Le journal 20 minutes, qui fête ses 10 ans le 22 mars, dans son édition de Rennes, s’intéresse de très près au radon. D’après leurs infos, ce gaz naturel tue chaque année 200 personnes dans la région. On avait l’alcool… on a désormais le gaz. Une nouvelle irradiante…

 

« Inodore et incolore, le radon fait pourtant beaucoup parler de lui en Bretagne, » indique le quotidien gratuit. « Selon l’Institut de radioprotection et de sûreté nucléaire (IRSN), ce gaz radioactif d’origine naturelle serait responsable d’environ 200 décès par cancer du poumon chaque année dans la région, soit plus que le nombre de tués sur les routes. »

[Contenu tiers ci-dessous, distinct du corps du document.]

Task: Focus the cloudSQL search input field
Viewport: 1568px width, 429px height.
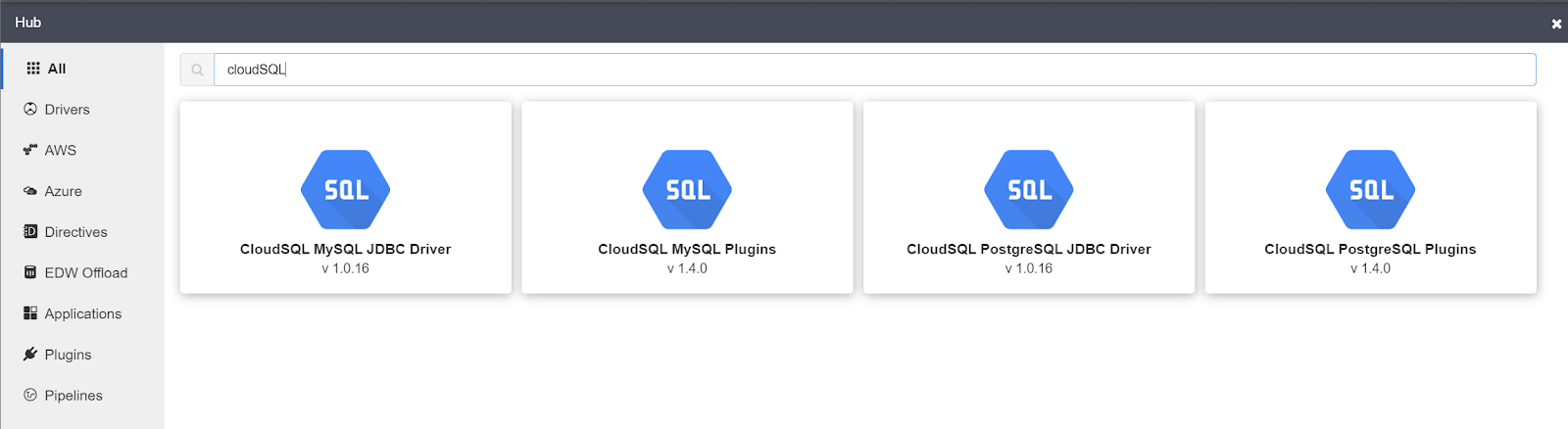Action: click(875, 70)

Alarmiste, le quotidien évoque « un vrai fléau pour la Bretagne, l’une des régions les plus touchées au niveau national avec l’Auvergne et la Corse ». Motif invoqué, « le radon émane de l’uranium, et le granit, très présent en Bretagne, a une forte teneur en uranium, » explique Roselyne Améon, experte à l’IRSN.

Environ 200 morts par an

Visiblement, la chose est prise très au sérieux. Mardi, la spécialiste s’était rendue à Rennes pour un colloque de l’Agence régionale de santé afin de prévenir au mieux les risques. Car en Bretagne, on ferait fi du danger… « Le message a du mal à passer, en effet pour les gens, le cancer du poumon est essentiellement lié au tabac, » souligne Béatrice Gautier-Grall, chargée du dossier à l’ARS Bretagne.

Pourtant, des gestes simples pourraient limiter les risques… Toujours d’après notre quotidien, les Bretons n’aèrent pas assez régulièrement leur logement et les professionnels du bâtiment ne ventileraient pas assez mécaniquement les habitats…

 
Le seul risque connu pour l’inhalation du radon (et plus encore de ses produits de désintégration) est celui du cancer du poumon. En 1987, le radon a été reconnu par le Centre international de recherche sur le cancer (CIRC) cancérigène pulmonaire pour l’homme, sur la double base d’études expérimentales animales et d’études épidémiologiques chez les mineurs d’uranium. Sa cancérogénicité a été démontrée par de nombreuses études épidémiologiques (études rétrospectives notamment) ayant porté sur les mineurs de fond de mines d’uranium ou de charbon (sources : wikipédia).